Os dois condenados na sentença cível de primeiro grau recorreram contra a decisão proferida pelo juiz José Leão Santiago Campos, da 2ª Vara Cível de Conselheiro Lafaiete (MG), mas os desembargadores da 10ª Câmara Cível do TJ-MG, em julgamento no dia 14 de outubro, decidiram manter a sentença.
A paciente também recorreu ao tribunal, requerendo o aumento no valor da indenização fixada pelo juiz, mas teve o pedido negado pelos magistrados.
A telefonista iniciou tratamento ortodôntico com Camilo devido a problemas de mastigação. O tratamento, no entanto, causou dores e perda de contato entre os dentes inferiores e superiores, o que levou o dentista a encaminhar a paciente ao colega Robson, o qual realizou duas cirurgias na cliente.
Após as operações, constatou-se que a situação havia piorado: os dentes superiores e inferiores não tinham contato, as arcadas dentárias não se encaixavam e a mandíbula não se movimentava corretamente, causando deformidade no rosto da telefonista. Ela procurou outro profissional e teve de passar por outra cirurgia e por sessões de fisioterapia.

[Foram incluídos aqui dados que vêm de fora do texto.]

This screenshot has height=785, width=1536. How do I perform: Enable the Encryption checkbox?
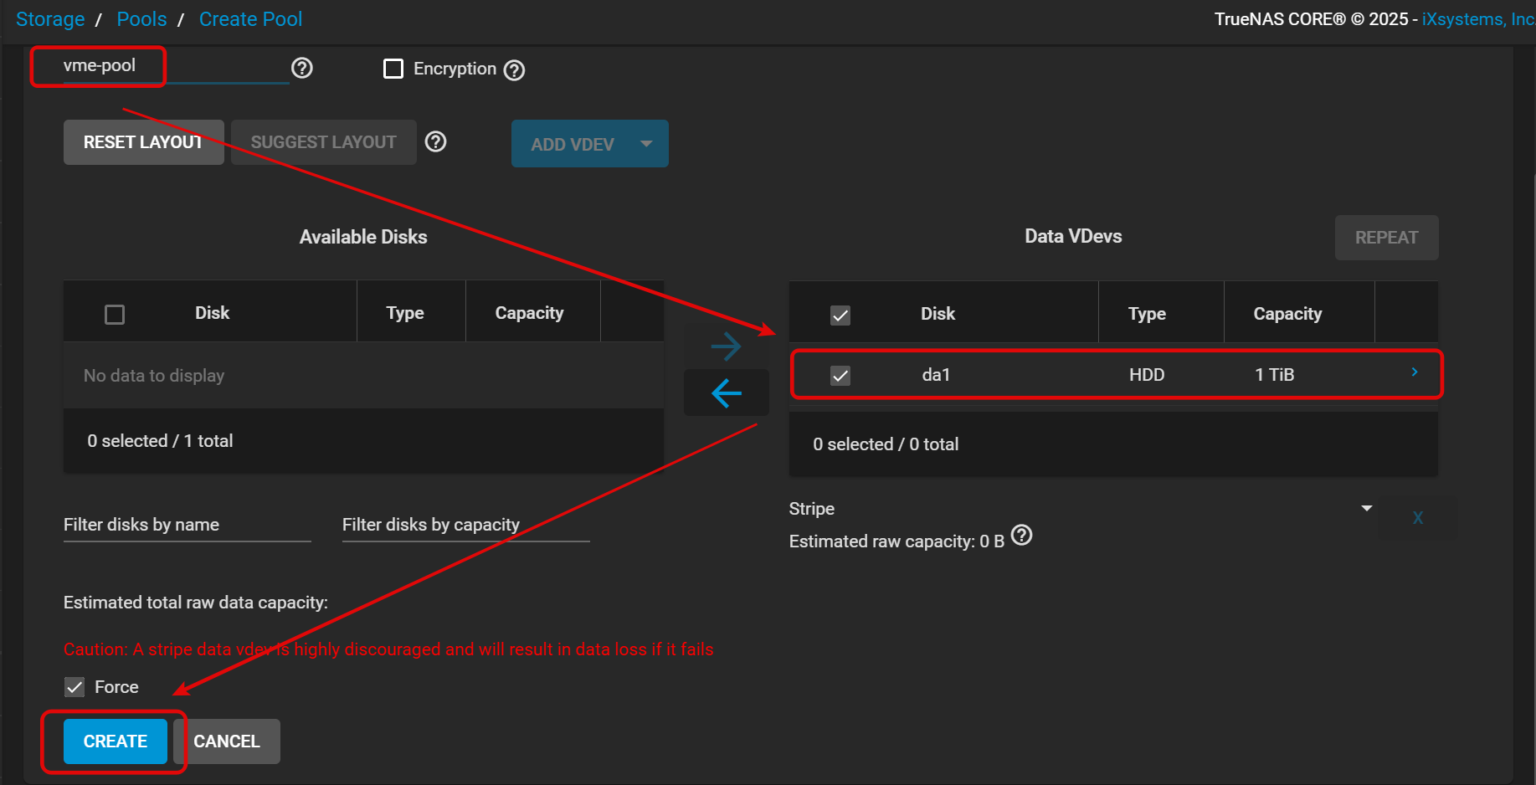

Para o relator do processo, desembargador Alberto Aluízio Pacheco de Andrade, a atividade desenvolvida pelo profissional de Odontologia representa obrigação de resultado.
Conforme o julgado, as provas apresentadas no processo são fartas e o depoimento de uma testemunha, profissional da Odontologia, tem validade e é equivalente a um parecer técnico pericial.